A cameo of this early predilection towards the good life as the sweet life was the experiment in de-rationing sweets. When carrots were sucked by children as sweets, Pathe News recorded the events in April 1949 that were designed to “put the fun back into being young” with its film footage of tiny tots queuing in anticipation of sweet shops opening up with their de-rationed goodies.

“Tots mouths have watered a whole lifetime for this great day. For years they’ve been cheated by the hard facts of world economy, from the unrestricted orgies, once accepted as the birthright of every child. But now hundreds and thousands are back by the billions, sherbert and gobstoppers and aniseed balls, lollipops and chocolate bars. And now for the Tummy Ache of a lifetime.”

The anticipated epidemic of tots tummy aches was prevented by killjoy Food Minister John Strachey who did not build up sufficient stocks to meet the pent up demand and failed “to take into account considerations such as the present high cost and shortage of tobacco, the cut in our meat ration and our dull diet”. 33 The disappointing result was that unlike France, Holland, Belgium, Luxembourg,  Poland, Switzerland and Eire, Labour Britain botched the experiment in assuaging dietary severity with sweets.

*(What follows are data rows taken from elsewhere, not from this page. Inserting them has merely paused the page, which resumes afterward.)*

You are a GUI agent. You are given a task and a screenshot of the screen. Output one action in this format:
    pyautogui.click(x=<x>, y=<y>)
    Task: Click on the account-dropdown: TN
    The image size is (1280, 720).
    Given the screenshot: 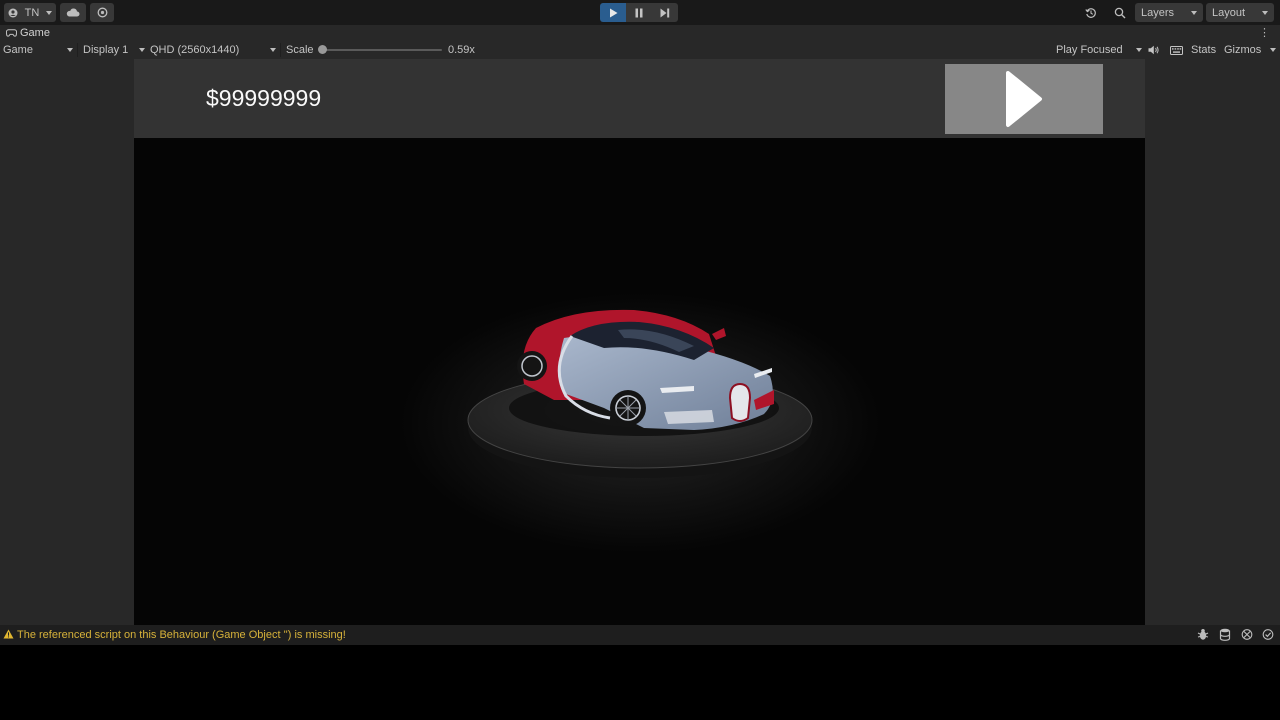 What is the action you would take?
    pyautogui.click(x=30, y=12)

Fast forward to 1999. I wrote this not long after the Last Supper on Lime Street:

“Tate & Lyle’s metamorphosis from a family firm into the financial community of transnationals has inexorably witnessed a withering away of local roots and loyalties. Global perspectives and significant organisational and personnel shifts, have seriously compromised the Sugar Giant’s paternalistic image, at least in Liverpool. Up until this month though, the end of sugar cane time in April 1981, and the subsequent blighting of that inner city community, was viewed as the most dramatic consequence. But now it seems Henry Tate the wealthy entrepreneur and philanthropist, has unintentionally bequeathed to the world a soulless global corporation that scrapped Christmas in his former sugar capital. The company decision to continue the tradition of delivering a Christmas hamper to its non-executive employees was the last vestigial relic of what had once been a local family firm. But as the barman in the Beehive called out the very last orders from the partying but increasingly dejected looking pensioners from Tate’s, that token gesture looked about as substantial as the froth on my dear mate Albert’s pint of bitter.”

Scrooge Cube 99  Scrooge Mr Cube in 1999

Cartoon drawn by Philip Bell

This whole episode totally transformed the priorities and approaches to my then five year old sugar project, galvanising me to organise a petition to “bring back the Christmas bash for the boys and girls from the whitestuff”, demanding, as it invariably would, much more detailed research into the Tate & Lyle champion of Free Enterprise and his Public Relations agent Aims of Industry. The initial addiction to a sugar lump with a prefix would eventually turn out to be very rewarding for our public history project but a lot of history had to be made first.